Se você estiver usando um SDK para enviar métricas de um aplicativo diretamente para a API Telemetry, consulte Usar SDKs para enviar métricas de aplicativos para mais informações e exemplos.

Você também pode usar um coletor do OpenTelemetry e a API Telemetry em conjunto com a instrumentação sem código do OpenTelemetry. Para mais informações, consulte Usar a instrumentação sem código do OpenTelemetry para Java.

Antes de começar

Nesta seção, descrevemos como configurar seu ambiente para implantar e usar o coletor.

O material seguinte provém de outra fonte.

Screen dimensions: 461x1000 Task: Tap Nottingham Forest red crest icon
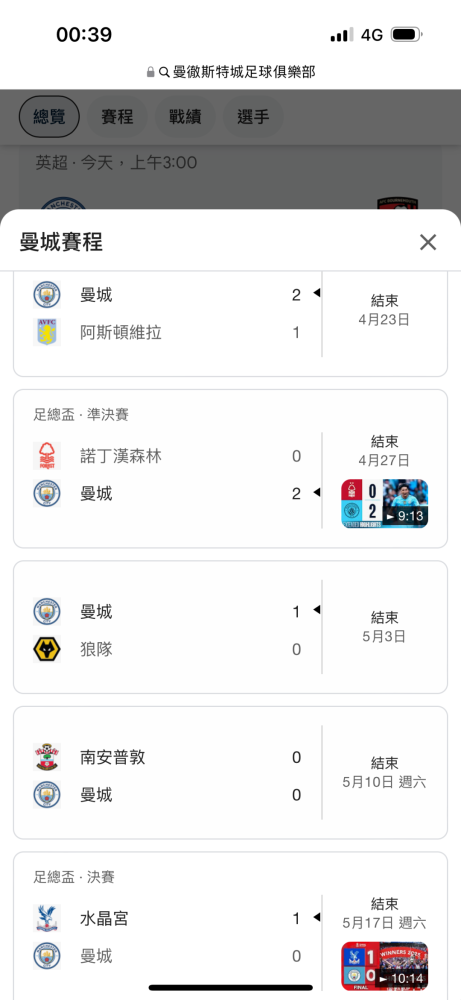(x=47, y=456)
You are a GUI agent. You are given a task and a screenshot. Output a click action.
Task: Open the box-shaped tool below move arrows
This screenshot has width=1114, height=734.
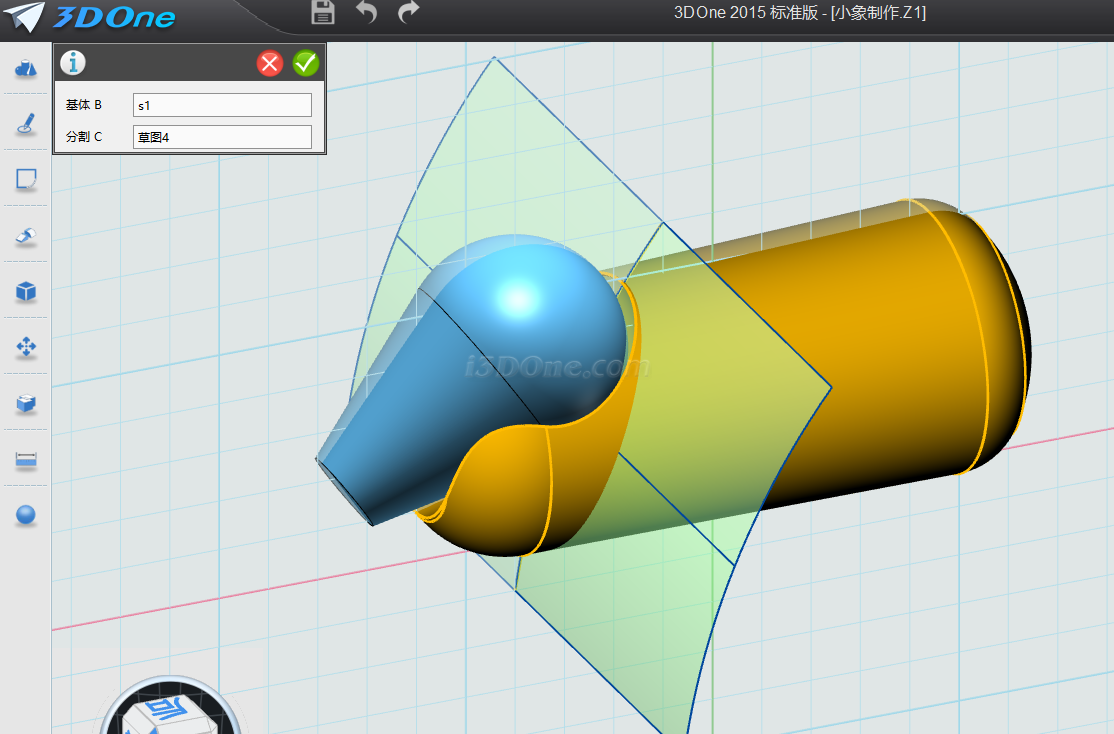(x=26, y=404)
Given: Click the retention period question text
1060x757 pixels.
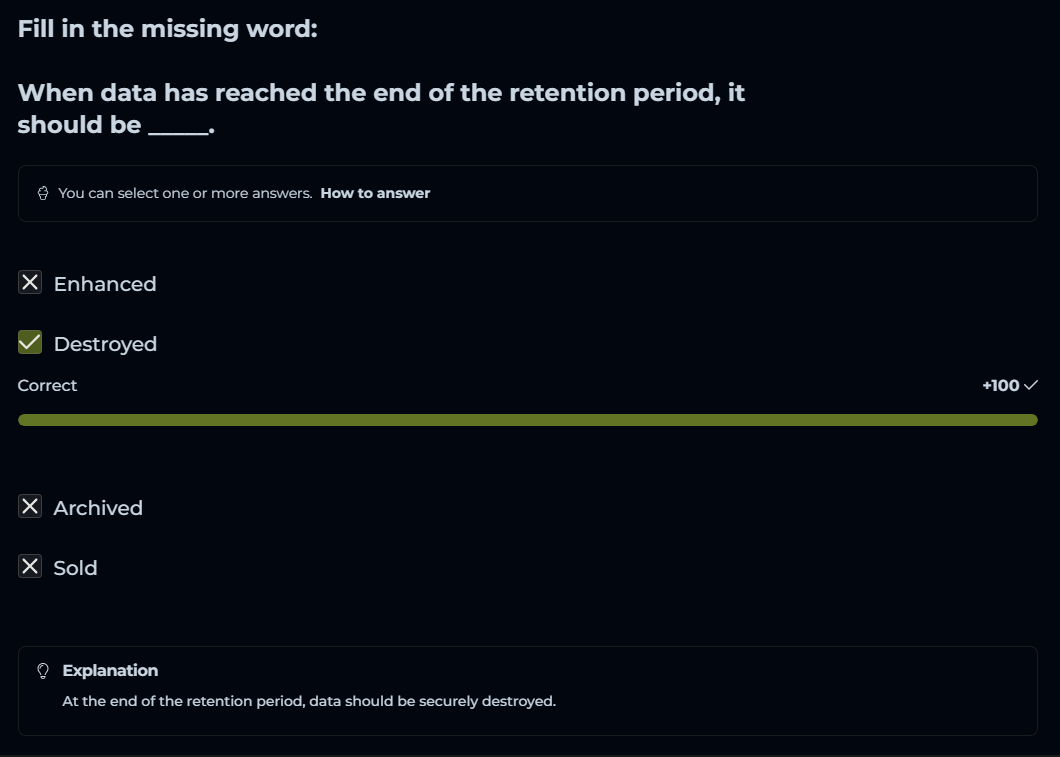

Selecione ou crie um projeto do Google Cloud

Escolha um projeto do Google Cloud para este tutorial. Se você ainda não tiver um projeto do Google Cloud , crie um:

  1. Faça login na sua conta do Google Cloud . Se você começou a usar o Google Cloud, crie uma conta para avaliar o desempenho de nossos produtos em situações reais. Clientes novos também recebem US$ 300 em créditos para executar, testar e implantar cargas de trabalho.
  2. In the Google Cloud console, on the project selector page, select or create a Google Cloud project.

    Roles required to select or create a project

    • Select a project: Selecting a project doesn't require a specific IAM role—you can select any project that you've been granted a role on.
    • Create a project: To create a project, you need the Project Creator role (roles/resourcemanager.projectCreator), which contains the resourcemanager.projects.create permission. Learn how to grant roles.

    Go to project selector

  3. Verify that billing is enabled for your Google Cloud project.

  4. In the Google Cloud console, on the project selector page, select or create a Google Cloud project.

    Roles required to select or create a project

    • Select a project: Selecting a project doesn't require a specific IAM role—you can select any project that you've been granted a role on.
    • Create a project: To create a project, you need the Project Creator role (roles/resourcemanager.projectCreator), which contains the resourcemanager.projects.create permission. Learn how to grant roles.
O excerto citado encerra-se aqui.